Activity
Your response should contain every line from the data below that holds the string "step".

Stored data
"""
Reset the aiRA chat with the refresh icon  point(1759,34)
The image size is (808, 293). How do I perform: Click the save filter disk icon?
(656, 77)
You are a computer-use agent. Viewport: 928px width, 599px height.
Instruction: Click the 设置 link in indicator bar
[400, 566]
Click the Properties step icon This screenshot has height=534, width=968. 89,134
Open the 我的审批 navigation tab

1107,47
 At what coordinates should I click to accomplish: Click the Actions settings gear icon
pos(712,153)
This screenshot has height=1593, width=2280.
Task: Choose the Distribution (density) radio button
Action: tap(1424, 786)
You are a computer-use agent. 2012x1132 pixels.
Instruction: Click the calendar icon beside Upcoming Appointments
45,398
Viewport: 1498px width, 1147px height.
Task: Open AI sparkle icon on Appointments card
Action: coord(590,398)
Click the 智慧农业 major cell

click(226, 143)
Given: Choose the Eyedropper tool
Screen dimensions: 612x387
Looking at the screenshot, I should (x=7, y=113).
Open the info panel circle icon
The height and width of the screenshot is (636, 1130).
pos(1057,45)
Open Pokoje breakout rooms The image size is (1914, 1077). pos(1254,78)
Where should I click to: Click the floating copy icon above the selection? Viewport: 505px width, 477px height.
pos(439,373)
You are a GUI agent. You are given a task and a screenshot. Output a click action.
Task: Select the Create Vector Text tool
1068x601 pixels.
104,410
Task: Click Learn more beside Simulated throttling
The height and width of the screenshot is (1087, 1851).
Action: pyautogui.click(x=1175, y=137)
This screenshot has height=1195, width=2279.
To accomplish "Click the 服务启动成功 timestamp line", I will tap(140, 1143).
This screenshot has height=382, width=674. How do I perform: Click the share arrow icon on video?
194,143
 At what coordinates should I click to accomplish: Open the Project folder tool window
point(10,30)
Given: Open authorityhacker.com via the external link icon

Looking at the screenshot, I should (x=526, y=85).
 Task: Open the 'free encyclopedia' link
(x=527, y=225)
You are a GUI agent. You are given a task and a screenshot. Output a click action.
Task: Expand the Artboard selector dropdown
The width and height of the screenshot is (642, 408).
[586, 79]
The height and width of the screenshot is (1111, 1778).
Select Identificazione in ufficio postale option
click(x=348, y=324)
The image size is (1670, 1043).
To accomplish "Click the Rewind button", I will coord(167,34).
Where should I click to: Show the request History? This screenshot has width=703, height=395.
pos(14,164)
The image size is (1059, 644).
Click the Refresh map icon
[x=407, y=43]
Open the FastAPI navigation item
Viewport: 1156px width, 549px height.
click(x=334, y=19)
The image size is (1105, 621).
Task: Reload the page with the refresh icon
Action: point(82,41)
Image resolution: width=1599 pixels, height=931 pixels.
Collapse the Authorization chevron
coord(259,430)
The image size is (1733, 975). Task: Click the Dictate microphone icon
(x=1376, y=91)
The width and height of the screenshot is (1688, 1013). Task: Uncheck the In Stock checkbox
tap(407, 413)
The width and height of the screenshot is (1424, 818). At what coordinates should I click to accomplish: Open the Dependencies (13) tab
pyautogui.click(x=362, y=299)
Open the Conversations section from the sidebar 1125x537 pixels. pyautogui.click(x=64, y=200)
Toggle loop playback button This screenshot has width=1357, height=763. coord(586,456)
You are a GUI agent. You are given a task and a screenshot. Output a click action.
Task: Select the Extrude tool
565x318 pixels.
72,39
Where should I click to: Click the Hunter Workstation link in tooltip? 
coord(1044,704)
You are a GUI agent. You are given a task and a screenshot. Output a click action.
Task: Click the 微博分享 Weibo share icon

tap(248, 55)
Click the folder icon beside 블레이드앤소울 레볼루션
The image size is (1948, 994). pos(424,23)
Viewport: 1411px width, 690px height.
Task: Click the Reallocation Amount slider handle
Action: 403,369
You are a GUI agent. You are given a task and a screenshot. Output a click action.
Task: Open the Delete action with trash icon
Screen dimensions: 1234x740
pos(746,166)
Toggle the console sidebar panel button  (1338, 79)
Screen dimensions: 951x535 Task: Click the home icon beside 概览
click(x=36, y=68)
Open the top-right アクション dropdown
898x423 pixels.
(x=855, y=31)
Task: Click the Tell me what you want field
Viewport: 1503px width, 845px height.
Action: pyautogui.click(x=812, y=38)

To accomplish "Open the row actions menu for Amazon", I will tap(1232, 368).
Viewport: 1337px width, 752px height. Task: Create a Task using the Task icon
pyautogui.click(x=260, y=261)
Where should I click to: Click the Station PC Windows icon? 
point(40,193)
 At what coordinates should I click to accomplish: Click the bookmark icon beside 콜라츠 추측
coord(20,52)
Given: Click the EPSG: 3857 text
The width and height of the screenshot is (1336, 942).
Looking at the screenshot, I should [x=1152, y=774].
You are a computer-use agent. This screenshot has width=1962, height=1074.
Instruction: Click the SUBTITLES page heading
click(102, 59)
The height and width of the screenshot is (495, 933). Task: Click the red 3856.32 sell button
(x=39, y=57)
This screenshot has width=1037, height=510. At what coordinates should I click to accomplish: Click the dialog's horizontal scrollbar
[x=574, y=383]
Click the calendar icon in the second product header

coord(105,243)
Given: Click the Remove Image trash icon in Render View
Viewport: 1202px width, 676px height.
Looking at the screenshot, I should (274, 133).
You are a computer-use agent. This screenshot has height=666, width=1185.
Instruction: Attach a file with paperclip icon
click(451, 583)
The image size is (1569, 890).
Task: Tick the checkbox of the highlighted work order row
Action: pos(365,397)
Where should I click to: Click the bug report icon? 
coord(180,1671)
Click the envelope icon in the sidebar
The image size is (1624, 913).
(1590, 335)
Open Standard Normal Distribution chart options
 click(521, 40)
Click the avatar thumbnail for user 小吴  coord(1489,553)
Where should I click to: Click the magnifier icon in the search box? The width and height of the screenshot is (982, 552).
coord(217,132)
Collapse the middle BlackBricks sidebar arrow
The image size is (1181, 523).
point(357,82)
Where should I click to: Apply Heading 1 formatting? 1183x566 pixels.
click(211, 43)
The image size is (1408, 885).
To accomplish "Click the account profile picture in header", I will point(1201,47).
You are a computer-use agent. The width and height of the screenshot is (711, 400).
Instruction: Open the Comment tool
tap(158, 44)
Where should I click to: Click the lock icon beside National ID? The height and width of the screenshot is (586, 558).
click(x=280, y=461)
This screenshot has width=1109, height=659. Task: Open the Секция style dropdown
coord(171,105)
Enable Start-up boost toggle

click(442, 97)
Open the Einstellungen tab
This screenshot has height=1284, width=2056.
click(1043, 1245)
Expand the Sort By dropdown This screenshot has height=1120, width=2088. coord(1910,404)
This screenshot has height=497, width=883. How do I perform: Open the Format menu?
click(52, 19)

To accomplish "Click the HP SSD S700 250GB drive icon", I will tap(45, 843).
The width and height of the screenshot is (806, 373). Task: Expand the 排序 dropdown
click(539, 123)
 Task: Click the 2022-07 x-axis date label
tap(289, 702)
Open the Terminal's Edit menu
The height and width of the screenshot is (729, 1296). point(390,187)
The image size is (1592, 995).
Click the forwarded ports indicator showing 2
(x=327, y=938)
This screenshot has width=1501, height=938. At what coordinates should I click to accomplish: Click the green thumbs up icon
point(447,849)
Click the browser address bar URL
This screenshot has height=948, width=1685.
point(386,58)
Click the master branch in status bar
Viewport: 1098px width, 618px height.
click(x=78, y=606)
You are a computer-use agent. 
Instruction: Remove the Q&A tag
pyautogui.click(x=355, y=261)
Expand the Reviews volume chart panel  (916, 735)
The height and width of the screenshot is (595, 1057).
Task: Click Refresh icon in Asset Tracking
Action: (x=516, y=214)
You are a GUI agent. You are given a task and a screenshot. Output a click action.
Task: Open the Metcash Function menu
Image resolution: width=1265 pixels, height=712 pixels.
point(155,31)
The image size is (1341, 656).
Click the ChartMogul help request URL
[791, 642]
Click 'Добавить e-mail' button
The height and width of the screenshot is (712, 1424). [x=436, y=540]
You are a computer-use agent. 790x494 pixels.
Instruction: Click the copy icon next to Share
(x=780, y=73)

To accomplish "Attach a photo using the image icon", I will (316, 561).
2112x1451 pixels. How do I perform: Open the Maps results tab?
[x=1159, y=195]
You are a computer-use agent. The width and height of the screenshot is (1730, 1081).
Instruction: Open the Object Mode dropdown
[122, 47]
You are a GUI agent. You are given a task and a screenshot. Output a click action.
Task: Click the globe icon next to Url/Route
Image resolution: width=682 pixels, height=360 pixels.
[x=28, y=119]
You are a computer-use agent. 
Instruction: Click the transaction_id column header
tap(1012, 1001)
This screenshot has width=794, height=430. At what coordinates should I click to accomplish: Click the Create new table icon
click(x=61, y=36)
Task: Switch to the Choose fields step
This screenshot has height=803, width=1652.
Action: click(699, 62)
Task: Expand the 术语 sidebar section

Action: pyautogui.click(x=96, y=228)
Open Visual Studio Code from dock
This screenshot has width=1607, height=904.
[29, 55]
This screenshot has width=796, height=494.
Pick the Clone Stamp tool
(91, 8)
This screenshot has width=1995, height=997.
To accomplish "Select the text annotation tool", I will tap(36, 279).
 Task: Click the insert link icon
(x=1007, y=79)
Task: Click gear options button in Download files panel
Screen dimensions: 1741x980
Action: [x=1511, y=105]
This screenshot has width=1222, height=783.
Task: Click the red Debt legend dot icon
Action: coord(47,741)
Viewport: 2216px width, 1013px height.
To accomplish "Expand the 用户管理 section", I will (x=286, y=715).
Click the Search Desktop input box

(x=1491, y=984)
"""
The answer
Click the Properties step icon This screenshot has height=534, width=968. 89,134
Task: Switch to the Choose fields step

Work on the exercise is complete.